Rohu or commonly called rui, a fresh water variety is part of a staple in an average Bengali household, because its pretty economical on the pockets, its versatile and has a certain sweetness to it. It has gained huge popularity because of its easy availability in every part of the country where this foodie - service class community resides. It doesn't have much bones and can easily be diversified into various curry preparations either light or spicy depending upon your moods and available time to prepare it. Bengali fish preparations are very basic and uses the ingredients one normally have in their kitchen shelves and doesn't need to go searching for special exotic spices in posh hypermarkets.

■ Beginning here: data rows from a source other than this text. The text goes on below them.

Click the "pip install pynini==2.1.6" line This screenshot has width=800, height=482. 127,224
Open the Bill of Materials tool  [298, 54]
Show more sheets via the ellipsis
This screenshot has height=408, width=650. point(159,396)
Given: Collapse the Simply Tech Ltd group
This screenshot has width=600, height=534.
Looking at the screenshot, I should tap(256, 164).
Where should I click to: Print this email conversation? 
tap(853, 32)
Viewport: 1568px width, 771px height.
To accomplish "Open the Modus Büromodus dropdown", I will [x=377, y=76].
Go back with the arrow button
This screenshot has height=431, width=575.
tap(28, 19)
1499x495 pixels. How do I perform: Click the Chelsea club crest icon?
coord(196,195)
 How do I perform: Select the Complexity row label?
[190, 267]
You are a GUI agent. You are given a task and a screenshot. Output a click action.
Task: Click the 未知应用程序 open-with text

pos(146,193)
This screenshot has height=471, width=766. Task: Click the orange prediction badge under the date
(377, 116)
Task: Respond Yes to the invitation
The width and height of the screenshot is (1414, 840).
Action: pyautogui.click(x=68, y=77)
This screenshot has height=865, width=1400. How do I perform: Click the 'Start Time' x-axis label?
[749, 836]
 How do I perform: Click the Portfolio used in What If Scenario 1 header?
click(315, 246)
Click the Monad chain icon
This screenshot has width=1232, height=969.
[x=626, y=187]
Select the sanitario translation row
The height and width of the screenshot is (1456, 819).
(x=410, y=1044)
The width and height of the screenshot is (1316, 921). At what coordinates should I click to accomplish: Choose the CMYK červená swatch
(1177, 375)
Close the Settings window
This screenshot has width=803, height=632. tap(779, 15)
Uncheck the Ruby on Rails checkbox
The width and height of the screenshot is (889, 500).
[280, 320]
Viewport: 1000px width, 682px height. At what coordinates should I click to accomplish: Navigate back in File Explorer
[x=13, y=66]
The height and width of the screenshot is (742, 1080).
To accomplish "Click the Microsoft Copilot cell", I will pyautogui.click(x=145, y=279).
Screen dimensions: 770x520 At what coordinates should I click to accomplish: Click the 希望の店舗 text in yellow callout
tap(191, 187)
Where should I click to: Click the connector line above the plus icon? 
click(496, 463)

Yoghurt is one such thing. In the scorching summer heat, curd is something which is manufactured everyday in all Indian households and are eaten and drunk in multiple forms. Its easily digestible than milk and also provides you with multiple important nutrients. So, next time you try to cook some fish like Rohu / Catla/ Bhetki / Ilish, in a quick and easy way, find some dahi ( curd ) and minimum efforts to prepare a sweet - soury Bengali fish curry, Doi Maach. The zesty curd along with mild garam masala flavours and the sweetness of the gur / sugar are guaranteed to bring in soulful insights into your life and will leave you craving for more. This is one dish which you can have with rice, yellow pulao or even some fried rice. This is surely to impress those friends of yours, who are not too experimental about food and thinks of a rich, oily red tomato gravy in the name of non - vegetarian items. Show them the diversities we can volunteer in simple, unique ways to form something really delectable.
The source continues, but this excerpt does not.